● Exercise brief:
Rewrite everything from the line containing "Where should I click to: Click Switch" down through the line containing "Close the terminal" as a two-column CSV with the header instruction,click, using one line for each row. Put each row's full text under instruction and its answer under click, enclosing every field in quotation marks and replacing any line breaks with spaces.

● Dataset extract:
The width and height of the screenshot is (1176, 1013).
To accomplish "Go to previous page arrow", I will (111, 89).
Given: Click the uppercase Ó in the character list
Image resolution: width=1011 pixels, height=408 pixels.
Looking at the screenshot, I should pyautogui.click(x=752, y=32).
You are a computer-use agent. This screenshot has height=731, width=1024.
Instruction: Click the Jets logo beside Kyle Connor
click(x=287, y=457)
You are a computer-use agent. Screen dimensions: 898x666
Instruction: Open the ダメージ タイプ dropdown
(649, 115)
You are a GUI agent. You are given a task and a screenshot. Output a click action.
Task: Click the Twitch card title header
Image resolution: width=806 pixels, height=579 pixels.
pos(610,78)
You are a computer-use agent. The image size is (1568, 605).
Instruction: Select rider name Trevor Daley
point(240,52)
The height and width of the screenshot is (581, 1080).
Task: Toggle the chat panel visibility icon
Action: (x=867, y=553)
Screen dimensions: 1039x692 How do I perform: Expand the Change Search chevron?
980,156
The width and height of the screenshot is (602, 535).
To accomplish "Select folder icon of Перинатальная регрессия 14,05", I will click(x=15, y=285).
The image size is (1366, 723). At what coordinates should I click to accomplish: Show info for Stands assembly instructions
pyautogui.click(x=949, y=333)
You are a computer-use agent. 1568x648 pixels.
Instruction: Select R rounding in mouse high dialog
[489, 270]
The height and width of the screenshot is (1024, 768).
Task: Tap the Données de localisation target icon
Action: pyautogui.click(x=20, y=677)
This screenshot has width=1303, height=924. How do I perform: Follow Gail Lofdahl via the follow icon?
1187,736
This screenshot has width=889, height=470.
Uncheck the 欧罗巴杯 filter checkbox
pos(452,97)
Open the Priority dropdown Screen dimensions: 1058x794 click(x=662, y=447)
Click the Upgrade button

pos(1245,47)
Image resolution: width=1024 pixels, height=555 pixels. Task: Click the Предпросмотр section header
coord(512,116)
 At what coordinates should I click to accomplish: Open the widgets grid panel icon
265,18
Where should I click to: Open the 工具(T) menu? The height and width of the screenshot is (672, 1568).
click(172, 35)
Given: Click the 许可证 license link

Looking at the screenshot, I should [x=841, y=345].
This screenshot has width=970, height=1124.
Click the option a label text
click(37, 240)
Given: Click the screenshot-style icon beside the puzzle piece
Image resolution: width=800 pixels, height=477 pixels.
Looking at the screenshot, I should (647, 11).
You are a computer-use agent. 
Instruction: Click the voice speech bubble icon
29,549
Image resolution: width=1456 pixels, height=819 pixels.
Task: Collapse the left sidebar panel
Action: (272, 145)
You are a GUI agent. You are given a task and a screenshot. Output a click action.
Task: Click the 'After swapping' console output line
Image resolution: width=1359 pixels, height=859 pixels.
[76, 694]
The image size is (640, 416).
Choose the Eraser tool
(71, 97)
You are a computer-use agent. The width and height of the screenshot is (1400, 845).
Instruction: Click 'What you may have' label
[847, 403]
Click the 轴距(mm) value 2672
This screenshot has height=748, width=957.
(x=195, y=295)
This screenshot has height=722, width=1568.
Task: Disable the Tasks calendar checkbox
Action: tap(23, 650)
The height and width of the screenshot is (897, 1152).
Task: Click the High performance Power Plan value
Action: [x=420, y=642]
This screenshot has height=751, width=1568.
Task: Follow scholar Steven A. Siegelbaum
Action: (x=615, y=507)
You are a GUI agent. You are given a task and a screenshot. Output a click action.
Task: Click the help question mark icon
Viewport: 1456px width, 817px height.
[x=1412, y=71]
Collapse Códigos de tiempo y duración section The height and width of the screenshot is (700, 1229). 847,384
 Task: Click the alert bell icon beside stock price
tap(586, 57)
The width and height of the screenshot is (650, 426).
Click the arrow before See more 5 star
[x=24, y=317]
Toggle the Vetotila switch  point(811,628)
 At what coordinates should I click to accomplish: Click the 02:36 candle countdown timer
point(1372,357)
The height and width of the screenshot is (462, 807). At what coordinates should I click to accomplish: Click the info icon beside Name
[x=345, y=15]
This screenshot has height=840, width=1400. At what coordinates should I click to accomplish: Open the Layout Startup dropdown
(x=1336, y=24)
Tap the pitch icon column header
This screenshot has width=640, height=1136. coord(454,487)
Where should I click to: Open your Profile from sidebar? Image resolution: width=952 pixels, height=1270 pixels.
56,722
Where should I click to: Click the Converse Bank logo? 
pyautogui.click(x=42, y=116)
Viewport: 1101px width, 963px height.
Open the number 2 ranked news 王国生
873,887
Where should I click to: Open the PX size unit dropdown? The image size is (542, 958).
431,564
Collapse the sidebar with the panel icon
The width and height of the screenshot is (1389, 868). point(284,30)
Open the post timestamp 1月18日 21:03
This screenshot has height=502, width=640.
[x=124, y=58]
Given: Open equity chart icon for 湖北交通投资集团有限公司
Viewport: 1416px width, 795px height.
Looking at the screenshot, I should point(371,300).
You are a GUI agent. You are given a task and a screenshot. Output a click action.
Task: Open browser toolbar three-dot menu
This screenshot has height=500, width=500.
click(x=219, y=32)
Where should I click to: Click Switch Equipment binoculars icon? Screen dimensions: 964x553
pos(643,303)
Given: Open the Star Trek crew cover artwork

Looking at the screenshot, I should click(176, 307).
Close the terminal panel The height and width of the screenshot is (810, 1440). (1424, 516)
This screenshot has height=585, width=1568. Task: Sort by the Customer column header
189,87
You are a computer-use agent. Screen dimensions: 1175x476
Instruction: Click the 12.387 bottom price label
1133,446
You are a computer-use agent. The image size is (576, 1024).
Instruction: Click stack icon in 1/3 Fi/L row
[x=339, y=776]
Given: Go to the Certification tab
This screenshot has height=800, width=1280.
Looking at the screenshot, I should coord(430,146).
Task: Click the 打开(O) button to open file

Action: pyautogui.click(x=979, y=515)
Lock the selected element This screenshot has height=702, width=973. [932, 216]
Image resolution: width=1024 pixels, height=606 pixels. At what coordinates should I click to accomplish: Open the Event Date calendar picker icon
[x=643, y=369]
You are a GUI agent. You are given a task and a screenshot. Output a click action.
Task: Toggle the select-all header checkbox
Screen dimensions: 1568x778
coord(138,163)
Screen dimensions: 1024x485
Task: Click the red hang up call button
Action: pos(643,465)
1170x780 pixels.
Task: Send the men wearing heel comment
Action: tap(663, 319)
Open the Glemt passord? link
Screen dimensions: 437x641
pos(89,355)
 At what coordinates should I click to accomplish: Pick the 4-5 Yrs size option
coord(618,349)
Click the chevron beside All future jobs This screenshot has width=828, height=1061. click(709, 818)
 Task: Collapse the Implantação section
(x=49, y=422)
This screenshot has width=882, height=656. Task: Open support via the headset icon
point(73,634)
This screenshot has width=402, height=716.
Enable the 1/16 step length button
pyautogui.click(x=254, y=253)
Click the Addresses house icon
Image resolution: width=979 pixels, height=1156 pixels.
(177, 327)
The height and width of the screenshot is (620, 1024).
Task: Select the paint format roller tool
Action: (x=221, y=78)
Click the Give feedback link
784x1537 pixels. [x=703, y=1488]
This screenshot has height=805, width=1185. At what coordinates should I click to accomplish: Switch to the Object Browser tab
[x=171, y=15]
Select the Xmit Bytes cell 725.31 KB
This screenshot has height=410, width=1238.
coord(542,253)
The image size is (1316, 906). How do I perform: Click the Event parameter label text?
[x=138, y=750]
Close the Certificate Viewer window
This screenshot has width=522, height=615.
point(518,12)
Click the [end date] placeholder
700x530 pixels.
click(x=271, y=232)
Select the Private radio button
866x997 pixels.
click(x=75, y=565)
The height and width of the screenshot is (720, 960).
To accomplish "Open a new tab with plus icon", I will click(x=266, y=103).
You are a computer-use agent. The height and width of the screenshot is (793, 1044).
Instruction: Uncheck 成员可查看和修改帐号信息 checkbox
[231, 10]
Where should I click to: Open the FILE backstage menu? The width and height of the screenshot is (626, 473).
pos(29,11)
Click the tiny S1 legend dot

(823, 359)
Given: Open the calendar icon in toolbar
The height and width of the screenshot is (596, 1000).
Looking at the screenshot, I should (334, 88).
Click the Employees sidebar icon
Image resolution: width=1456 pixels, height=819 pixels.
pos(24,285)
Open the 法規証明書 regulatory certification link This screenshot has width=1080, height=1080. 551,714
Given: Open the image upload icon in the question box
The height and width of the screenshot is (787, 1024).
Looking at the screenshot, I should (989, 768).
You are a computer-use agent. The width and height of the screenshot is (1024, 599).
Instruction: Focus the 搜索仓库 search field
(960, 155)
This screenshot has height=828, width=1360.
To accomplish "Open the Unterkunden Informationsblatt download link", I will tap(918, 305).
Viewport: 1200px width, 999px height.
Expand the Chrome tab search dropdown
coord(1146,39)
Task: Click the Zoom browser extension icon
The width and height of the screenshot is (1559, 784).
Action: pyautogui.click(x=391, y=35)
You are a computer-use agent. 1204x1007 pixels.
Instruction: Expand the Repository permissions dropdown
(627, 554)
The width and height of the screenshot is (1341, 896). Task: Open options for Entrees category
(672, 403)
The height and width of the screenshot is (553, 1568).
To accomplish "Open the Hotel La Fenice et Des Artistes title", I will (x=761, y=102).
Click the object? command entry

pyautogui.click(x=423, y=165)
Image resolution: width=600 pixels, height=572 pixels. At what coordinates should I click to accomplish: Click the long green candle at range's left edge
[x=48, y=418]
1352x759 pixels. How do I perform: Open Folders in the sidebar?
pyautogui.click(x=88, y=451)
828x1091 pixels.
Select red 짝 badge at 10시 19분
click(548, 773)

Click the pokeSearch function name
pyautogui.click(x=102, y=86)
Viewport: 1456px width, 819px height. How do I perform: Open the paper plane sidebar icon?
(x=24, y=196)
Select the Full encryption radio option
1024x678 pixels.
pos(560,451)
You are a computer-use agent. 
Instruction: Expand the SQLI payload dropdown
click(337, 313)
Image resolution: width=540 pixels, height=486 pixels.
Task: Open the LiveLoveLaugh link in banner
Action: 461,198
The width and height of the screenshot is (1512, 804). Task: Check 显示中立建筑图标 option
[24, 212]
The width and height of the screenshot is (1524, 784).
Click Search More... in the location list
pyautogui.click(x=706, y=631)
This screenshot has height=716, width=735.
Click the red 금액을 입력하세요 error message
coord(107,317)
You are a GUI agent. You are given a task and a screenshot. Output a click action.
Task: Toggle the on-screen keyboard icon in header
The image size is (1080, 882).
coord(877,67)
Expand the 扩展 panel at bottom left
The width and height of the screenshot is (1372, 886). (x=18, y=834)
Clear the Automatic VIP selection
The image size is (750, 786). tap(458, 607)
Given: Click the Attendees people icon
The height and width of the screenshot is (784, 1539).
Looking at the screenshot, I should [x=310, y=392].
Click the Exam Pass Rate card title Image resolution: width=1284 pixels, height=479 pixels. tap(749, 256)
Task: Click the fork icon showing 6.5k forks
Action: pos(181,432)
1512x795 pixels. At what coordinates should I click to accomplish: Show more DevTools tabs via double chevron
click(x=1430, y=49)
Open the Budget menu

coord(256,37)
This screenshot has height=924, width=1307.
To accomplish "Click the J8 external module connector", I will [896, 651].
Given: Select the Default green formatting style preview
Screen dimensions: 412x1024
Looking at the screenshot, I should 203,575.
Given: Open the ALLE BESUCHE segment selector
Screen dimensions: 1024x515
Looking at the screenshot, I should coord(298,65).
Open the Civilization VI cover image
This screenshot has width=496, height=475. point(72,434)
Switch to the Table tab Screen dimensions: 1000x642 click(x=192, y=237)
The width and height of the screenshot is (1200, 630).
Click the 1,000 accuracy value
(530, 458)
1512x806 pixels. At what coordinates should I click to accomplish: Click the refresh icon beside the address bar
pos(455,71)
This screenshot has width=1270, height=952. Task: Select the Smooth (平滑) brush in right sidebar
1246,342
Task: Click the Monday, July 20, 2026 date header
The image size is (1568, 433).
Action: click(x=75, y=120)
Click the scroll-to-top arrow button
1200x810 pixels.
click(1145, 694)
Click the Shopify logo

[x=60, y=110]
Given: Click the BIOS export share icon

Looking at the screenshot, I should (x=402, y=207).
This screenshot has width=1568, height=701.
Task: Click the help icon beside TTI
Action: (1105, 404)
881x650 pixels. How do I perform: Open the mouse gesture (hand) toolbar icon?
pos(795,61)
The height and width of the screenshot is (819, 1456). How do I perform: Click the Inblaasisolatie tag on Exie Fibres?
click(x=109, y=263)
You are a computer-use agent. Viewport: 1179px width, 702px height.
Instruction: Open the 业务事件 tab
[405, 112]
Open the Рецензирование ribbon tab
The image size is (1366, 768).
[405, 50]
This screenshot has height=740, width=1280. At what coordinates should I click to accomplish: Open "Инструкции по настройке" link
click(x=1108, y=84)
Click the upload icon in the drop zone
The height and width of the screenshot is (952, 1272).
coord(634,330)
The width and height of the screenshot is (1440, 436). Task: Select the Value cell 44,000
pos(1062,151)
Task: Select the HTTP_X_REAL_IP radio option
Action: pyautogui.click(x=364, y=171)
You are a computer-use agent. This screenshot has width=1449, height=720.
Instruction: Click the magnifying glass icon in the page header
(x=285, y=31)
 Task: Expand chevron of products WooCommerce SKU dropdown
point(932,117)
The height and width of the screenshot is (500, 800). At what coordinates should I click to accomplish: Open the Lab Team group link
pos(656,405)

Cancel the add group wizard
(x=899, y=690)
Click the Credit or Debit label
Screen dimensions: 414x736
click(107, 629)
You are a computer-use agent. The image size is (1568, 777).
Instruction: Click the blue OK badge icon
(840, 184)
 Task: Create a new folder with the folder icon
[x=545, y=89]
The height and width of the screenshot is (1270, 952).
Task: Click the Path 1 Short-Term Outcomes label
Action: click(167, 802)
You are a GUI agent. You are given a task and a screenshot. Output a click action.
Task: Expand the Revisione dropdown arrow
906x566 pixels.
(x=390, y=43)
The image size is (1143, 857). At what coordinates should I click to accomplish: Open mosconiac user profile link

● Answer for the task:
instruction,click
"Where should I click to: Click Switch Equipment binoculars icon? Screen dimensions: 964x553","pos(643,303)"
"Given: Open the Star Trek crew cover artwork","Looking at the screenshot, I should click(176, 307)."
"Close the terminal panel The height and width of the screenshot is (810, 1440).","(1424, 516)"